Here are some gems of generalization from the paper:
"however, almost all the studies agree that there is a proportion of their mtDNA pool that could be traced to somewhere in the Middle East, thus testifying to an ancient connection between both regions."
I have news for these guys: so does the mtDna of 80% of Europeans.
Then they resurrect this old chestnut:
both humans and cattle reached Etruria from the Eastern Mediterranean area by sea. Hence the Eastern origin of Etruscans, first claimed by the classic historians Herodotus and Thucydides, receives strong independent support”
Yes, plants, cattle, sheep, goats, and the knowledge of what to do with them all came from the eastern Mediterranean. That doesn't prove that a specific breed came in 800 BC!
As to ancient Etruscan mtDna see:
Silvia Ghirotto et al 2013
http://www.plosone.org/article/info:doi/10.1371/journal.pone.0055519
See the discussion at the Dienekes site:
http://dienekes.blogspot.com/2013/02/etruscan-mtdna-origins-ghirotto-et-al.html
As a knowledgeable poster explained, the Etruscan mtDna in this large sample is a mixture of U5 and J. Looks like admixture betwee Neolithic and Mesolithic peoples to me...
Also, these guys should know by now that without resolution of mtDna on a very detailed subclade level, and some agreement on mutation rates, it's impossible to use mtDna to track migration flows precisely.
As for the Armenian connection...
Of course there's more "Caucasus" like ancestry in Tuscans than in northern Italians, but the question is, when did this Caucasus like ancestry arrive in Europe? I'll buy Metal Ages...Oetzi had a little bit already, but this doesn't prove that a specific migration in 800 BC brought it!
Also, there's more in southern Italians yet, and more in Greeks. There's the same amount in Balkan people. Were they all settled in the first millennium BC by people from Anatolia?
Take a look at the "Caucasus" proportion in these groups as per the Dienekes K-12b analysis"
https://docs.google.com/spreadsheet...EY4Y3lTUVBaaFp0bC1zZlBDcTZEYlE&hl=en_US#gid=0
Northern Italians: 22.9
Romanians: 28.4
Tuscans: 30.5
Bulgarians: 30.7
Southern Italians/Sicilians: 36.5
Greeks: 37.4
Do I think it's possible that there was a late movement from Anatolia (first millenium BC) into Central Italy?
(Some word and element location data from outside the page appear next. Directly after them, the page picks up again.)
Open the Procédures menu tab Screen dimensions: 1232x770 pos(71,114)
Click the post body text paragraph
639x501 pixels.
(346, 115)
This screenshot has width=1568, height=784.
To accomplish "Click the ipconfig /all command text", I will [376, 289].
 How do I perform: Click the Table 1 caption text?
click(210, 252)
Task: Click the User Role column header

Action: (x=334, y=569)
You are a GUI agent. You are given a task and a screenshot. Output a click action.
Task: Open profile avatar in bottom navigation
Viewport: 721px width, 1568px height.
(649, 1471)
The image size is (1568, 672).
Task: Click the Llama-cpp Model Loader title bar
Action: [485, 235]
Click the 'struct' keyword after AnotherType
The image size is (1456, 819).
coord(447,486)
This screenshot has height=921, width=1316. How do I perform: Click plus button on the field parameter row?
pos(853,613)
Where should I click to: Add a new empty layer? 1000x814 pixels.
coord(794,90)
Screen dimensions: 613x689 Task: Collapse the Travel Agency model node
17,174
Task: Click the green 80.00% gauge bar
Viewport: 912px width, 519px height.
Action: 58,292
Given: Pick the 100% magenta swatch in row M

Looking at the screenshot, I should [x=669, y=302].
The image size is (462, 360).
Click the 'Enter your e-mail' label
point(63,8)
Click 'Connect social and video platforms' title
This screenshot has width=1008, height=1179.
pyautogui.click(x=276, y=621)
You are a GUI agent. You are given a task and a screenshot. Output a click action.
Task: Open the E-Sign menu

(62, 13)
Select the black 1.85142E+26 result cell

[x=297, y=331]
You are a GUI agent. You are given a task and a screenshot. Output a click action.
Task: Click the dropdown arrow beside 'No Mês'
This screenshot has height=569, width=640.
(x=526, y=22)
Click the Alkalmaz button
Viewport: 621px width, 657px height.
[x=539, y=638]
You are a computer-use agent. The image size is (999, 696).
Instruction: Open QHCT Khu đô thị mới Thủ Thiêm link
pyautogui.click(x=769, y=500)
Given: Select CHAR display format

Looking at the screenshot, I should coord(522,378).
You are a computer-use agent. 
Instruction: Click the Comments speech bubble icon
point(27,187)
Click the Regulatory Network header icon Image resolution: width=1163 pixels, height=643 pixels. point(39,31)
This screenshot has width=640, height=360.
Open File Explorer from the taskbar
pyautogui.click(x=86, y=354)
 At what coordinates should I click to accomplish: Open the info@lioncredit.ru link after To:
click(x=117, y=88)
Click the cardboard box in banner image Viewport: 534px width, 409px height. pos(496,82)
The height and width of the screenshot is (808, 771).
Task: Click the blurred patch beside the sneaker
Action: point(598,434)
Yes, I do; it's just that neither mtDNA, ancient or modern, is going to prove it, and especially not at the level of resolution which currently exists. A comparision of the full genomes of modern Tuscans to other modern populations doesn't prove it either. Who says this isn't Neolithic era? We need a high quality Etruscan genome and the genome of prior inhabitants from the same area.
I do think that there's generally something to be said for an additional Bronze Age gene flow (and later) into Italy not only from the north, but also from the south east.
I saw a speculation on Anthrogenica this morning about the proto-Indo-Europeans possibly carrying a lot of "Anatolian" like or "Near Eastern" like ancestry. (The mtDna of the Yamnaya people looks totally "Neolithic" from the evidence of that thesis. Perhaps the full genomes will show something different, but then that would mean that they left
all their own women at home, or they didn't like them very much.)
It would certainly be interesting if Dienekes was onto something back in the day when he speculated that the proto-Indo-Europeans had their origin in the Armenian Highlands. Perhaps they remained more "Anatolian" like or Caucasus like in the southern regions, even if in the more northern areas they were different.